James graduated with a Bachelor of Science degree in biology and economics at Claremont McKenna College in Claremont, California. It was also there that James admits his interest in plants took root.
“There was this one professor named Sherwin Carlquist,” said Kwon. “He wrote this book called ‘Island Biology,’ where he went to all these islands throughout the world and spent a lot of time in Hawaiʻi. I was amazed by the examples of endemism and plant radiations/evolution on islands and island systems around the world. He kind of started my interest in plants."
According to many, Hawaiʻi is often referred to many as the “Endangered Species Capital of the World,” so for James moving back home seemed like the natural next step. Starting with a paid internship with the Nature Conservancy of Hawaiʻi, James enrolled at the University of Hawaiʻi at Mānoa and sought a Master of Science degree in botany and conservation biology. During that time he also took on various part-time jobs doing research and natural resource management with U.S. military while also continuing his master’s research.
“I studied the genetic variation of two rare Hawaiian hardwood trees in the Rhamnaceae (Colubrina oppositifolia and Alphitonia ponderosa), both given the Native Hawaiian name, kauila,” said Kwon. “The trees were treasured by Native Hawaiians for their dense, richly-colored wood that was crafted into weapons, musical implements, and kapa (barkcloth) beaters.”

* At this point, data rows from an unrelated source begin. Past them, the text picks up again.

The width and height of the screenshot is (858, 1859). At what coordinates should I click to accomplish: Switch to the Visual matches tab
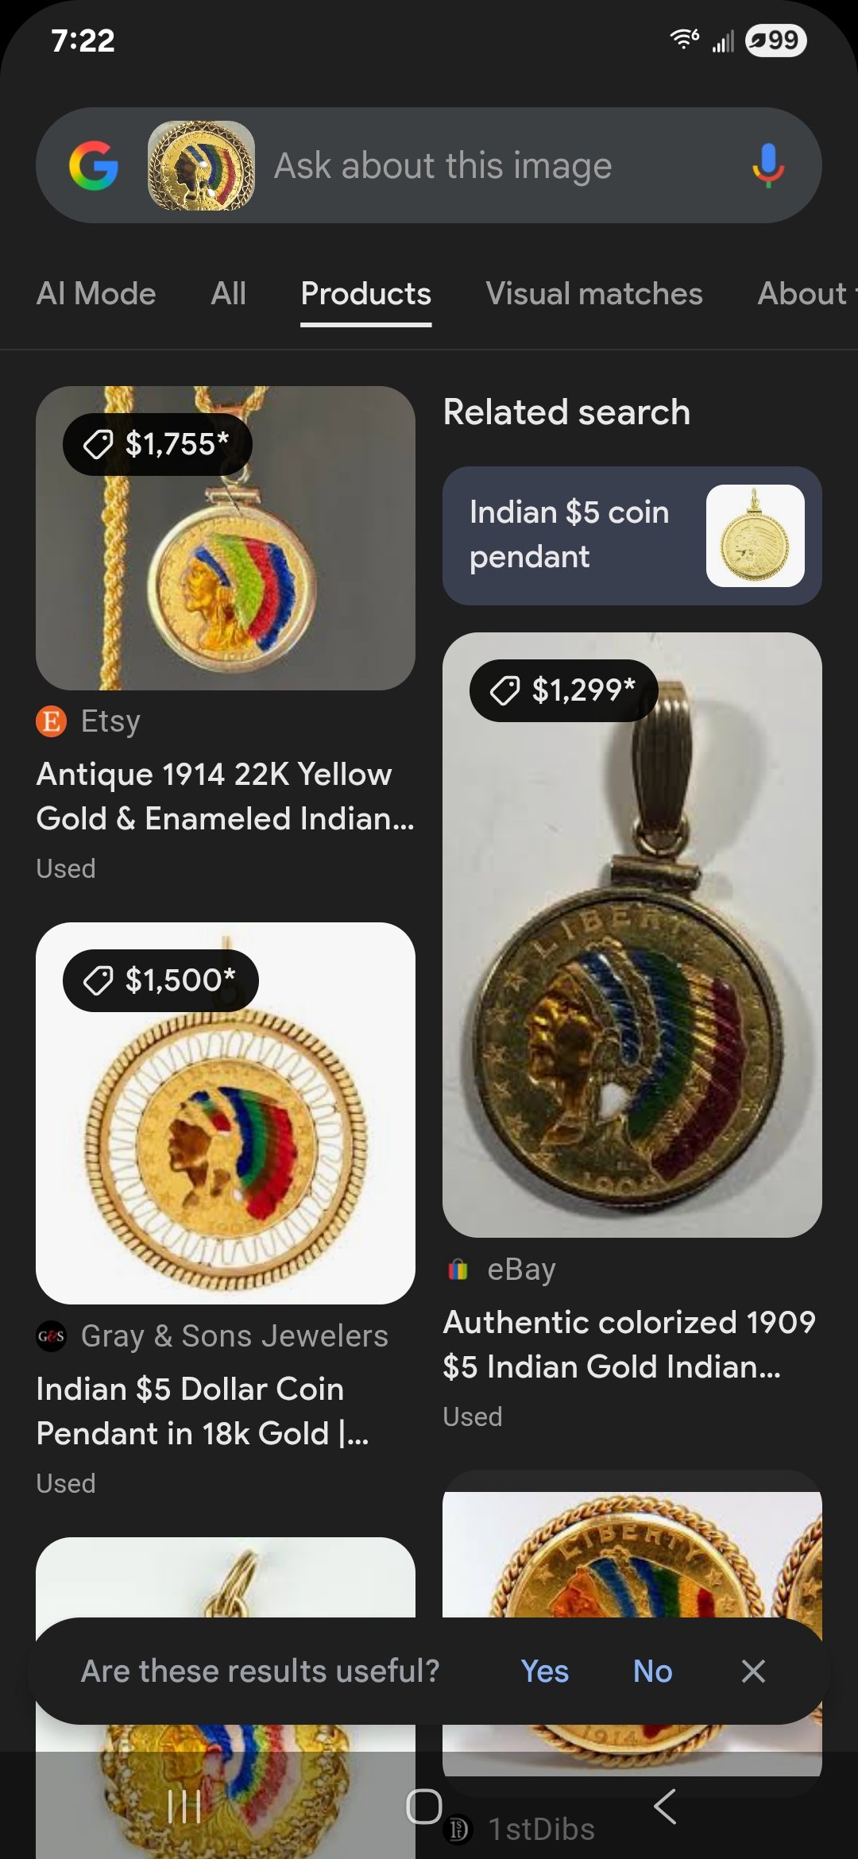click(594, 294)
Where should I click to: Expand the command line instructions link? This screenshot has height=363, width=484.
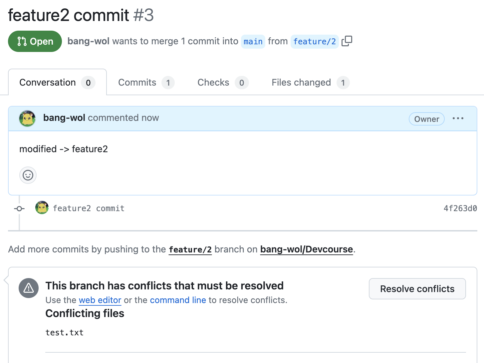(178, 300)
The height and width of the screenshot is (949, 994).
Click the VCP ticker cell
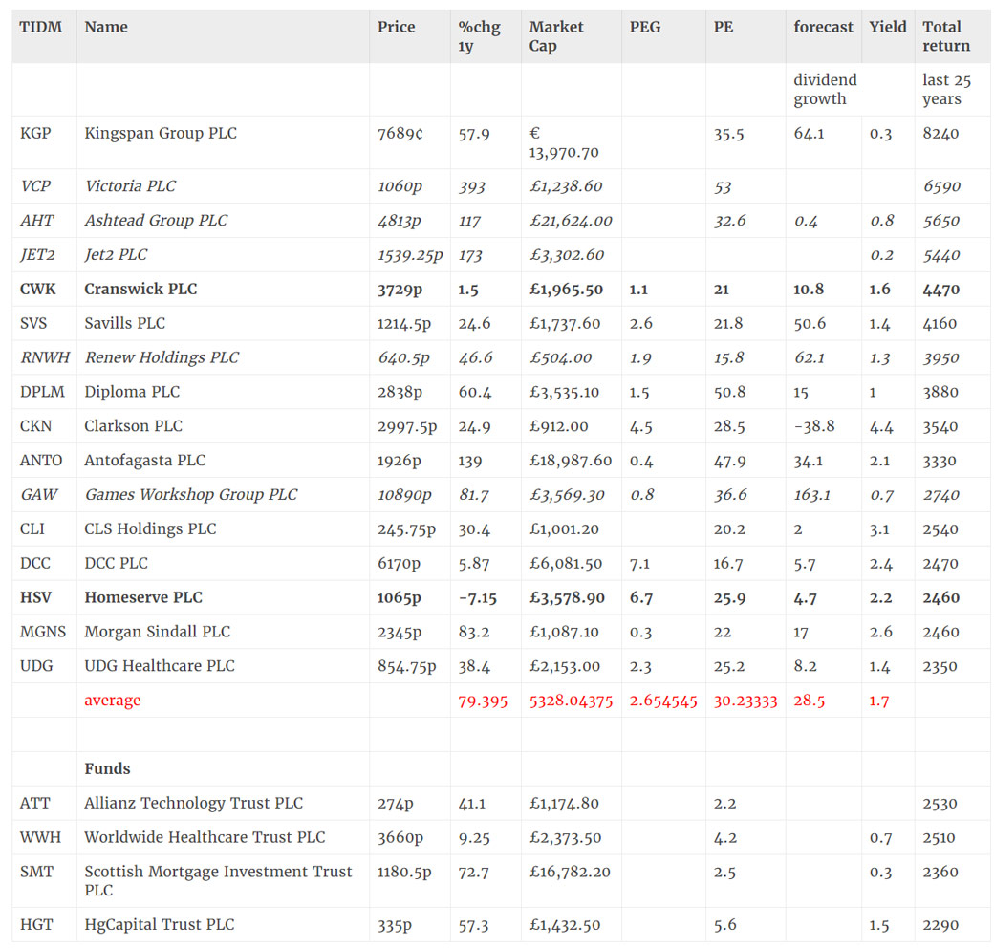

While James began as a botanist with the Service in 1999, his 23-year career has seen him wear many different hats and carries out a variety of roles.
“I’ve served as the lead biologist for safe harbor agreements, habitat conservation plans, listing and critical habitat rules, consultations, and provided botanical expertise on refuge biological expeditions and surveys,” said Kwon. “As a Fish and Wildlife biologist and in my current role as the Department of Defense coordinator, I serve as the field office point of contact for all military branches in the main Hawaiian Islands. I provide technical assistance on Endangered Species Act compliance, Service policies and programs, species recovery, and field office strategic conservation goals. Other duties past and present include participation on our office’s Workplace Quality Team, Inclusion Diversity Equity and Accessibility (IDEA) Team, recruitment workshops, and Future of Work group.”
As a DOD coordinator, James promotes conservation for more than 100 threatened and endangered plants that occur on lands managed by the military in Hawai’i and the Mariana Islands. A vast majority of threatened and endangered plants reside within U.S. Army managed lands, so James and his department have worked closely with them to strategize and create a mutual conservation program that supports the militaries training needs while abiding by the ESA and Sikes Act of 1960.
In April 2022, James was honored as the Center for Plant Conservation: Conservation Champion for his dedicated work towards plant conservation within the Hawaiian and Mariana Islands. This achievement recognized James’ diligent efforts in his field and illuminating the traditional and deep connections people have with plants, demonstrating the cultural value of these species. The CPC is a non-profit organization committed to preventing the extinction of U.S. native plants and annually recognizes the work that individual plant conservationist perform.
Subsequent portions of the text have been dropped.